L'histoire de Beeldig Lommel
Il y a 15 éditions, l'idée de Beeldig Lommel est née lors d'un autre événement estival, la "Journée du Sable" (aujourd'hui Bal Final). Quelques statues vivantes avaient été engagées comme divertissement supplémentaire, mais les réactions du public furent si enthousiastes qu'une graine fut plantée pour un concept entièrement nouveau : un festival dédié aux statues vivantes.
La toute première édition a débuté modestement, avec à peine 40 statues vivantes. Aujourd'hui, ce nombre a plus que doublé et est complété par des dizaines d'animations mobiles, de groupes de musique et de statues d'enfants. Beeldig Lommel peut ainsi se targuer d'être le plus grand festival européen de statues vivantes.

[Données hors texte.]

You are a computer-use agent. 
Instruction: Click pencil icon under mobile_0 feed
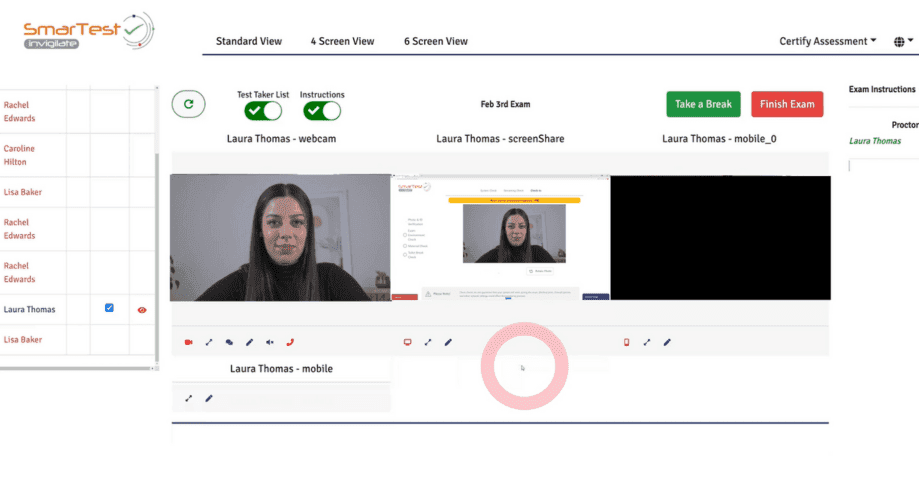[x=667, y=342]
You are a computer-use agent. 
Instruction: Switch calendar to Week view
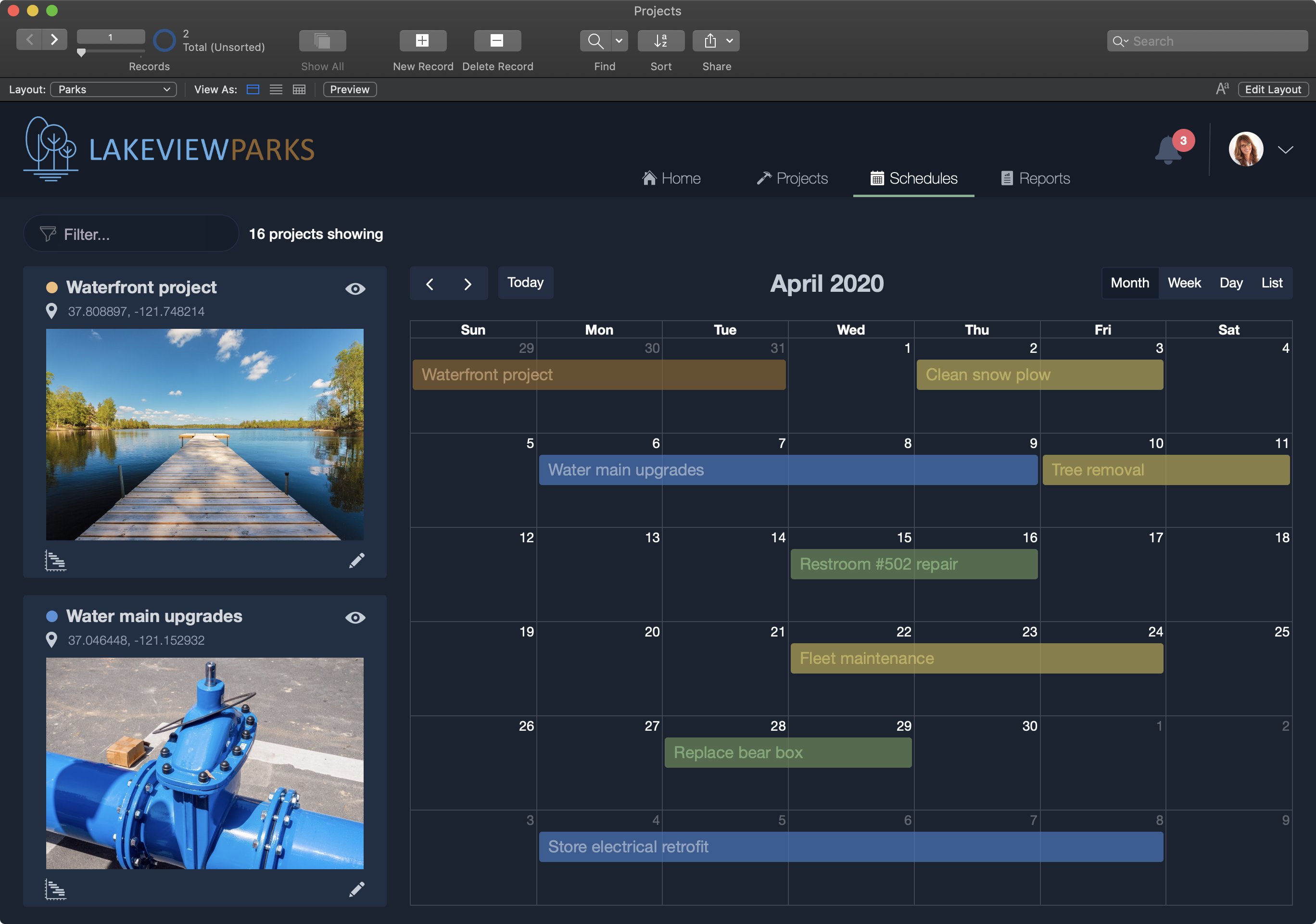click(1184, 282)
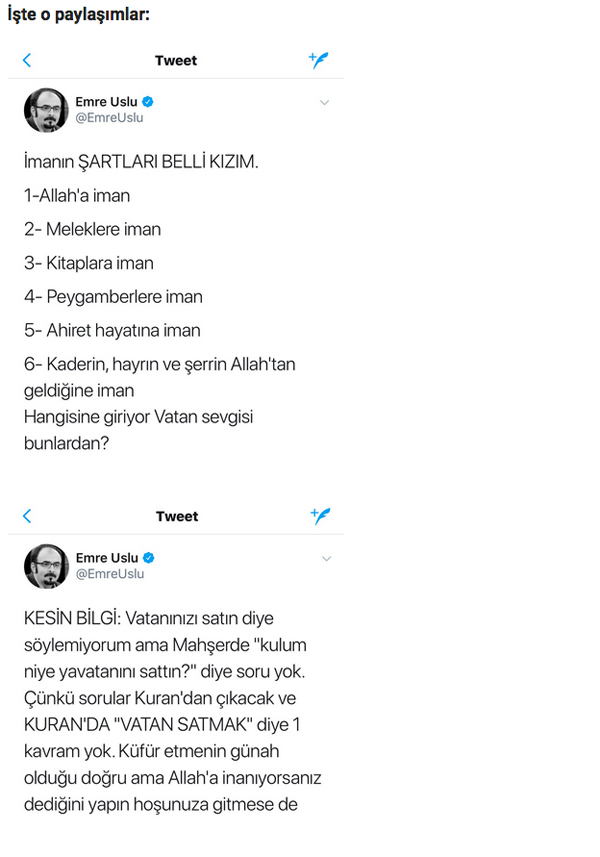The width and height of the screenshot is (600, 857).
Task: Click Emre Uslu's verified badge on first tweet
Action: tap(146, 101)
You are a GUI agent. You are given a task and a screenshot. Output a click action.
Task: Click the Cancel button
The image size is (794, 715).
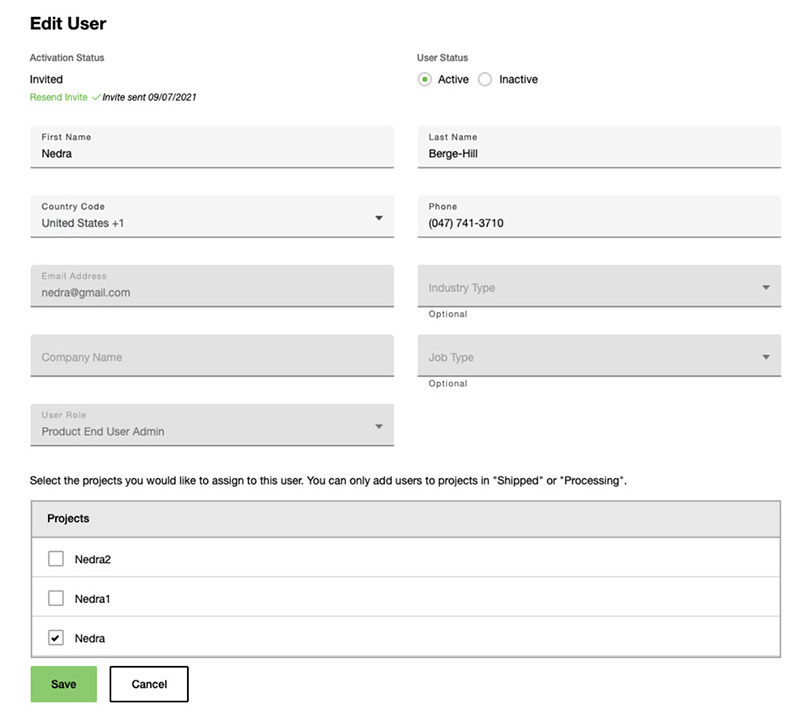click(x=149, y=684)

Une forme d'art de pure dévotion
L'artiste portugaise Maria Silva n'est pas une statue vivante ordinaire. Lors de ses performances, elle reste totalement immobile pendant trois heures : sans réaction, sans mouvement, sans pause. "Je me considère plutôt comme une sculpture vivante qu'une statue interactive", dit-elle. "Pour moi, tout tourne autour de la concentration totale et de la volonté. Pas de formation, pas de trucs, juste rester debout. L'entêtement aide (rires)."
Créative jusqu'au bout des doigts
Les performances de Maria sont élaborées dans les moindres détails. Elle conçoit des concepts pendant des années, fait fabriquer des costumes sur mesure, rassemble des accessoires et peint elle-même chaque détail. "Parfois, une idée ne prend vie qu'après des années. Je crée en moyenne une nouvelle performance tous les un à deux ans. Je préfère une performance forte à plusieurs à moitié terminées. La qualité avant la quantité."
Ses performances dans l'église lors des éditions précédentes ont également laissé une forte impression. Parmi des sculptures authentiques, elle a donné vie à sa performance silencieuse, si convaincante qu'il fallait vraiment se concentrer pour voir qui était une statue et qui ne l'était pas.
Pas de compétition, mais de la connexion
Qu'est-ce qui rend Beeldig Lommel si spécial selon elle ? "L'ambiance. Pas de compétition, pas de prix, seulement des artistes partageant leur passion. Cela crée une atmosphère chaleureuse et familiale. Je peux être moi-même ici, aussi 'folle' que cela puisse paraître (rires)."
Dans de nombreux festivals de statues vivantes, il est courant qu'un jury professionnel et le public votent, après quoi quelques prix sont décernés. Beeldig Lommel choisit délibérément de ne pas le faire, car chaque statue a sa propre force et son propre style, et ne peut donc pas être comparée. Comparer serait faire du tort à la diversité du festival.
Nouveauté cette année : 'From my balcony'
Lors de cette édition anniversaire, Maria revient avec une toute nouvelle performance : 'From my balcony'. Pas d'église cette fois, mais un balcon d'où elle observera le public. "Mes performances tournent autour du silence, pas de l'interaction. Vous me reconnaîtrez comme celle qui ne prend pas de pause", dit-elle en souriant.
Curieux de découvrir la nouvelle performance de Maria Silva ? Venez l'admirer, ainsi que des centaines d'autres performances internationales, lors de Beeldig Lommel les 14 et 15 juin.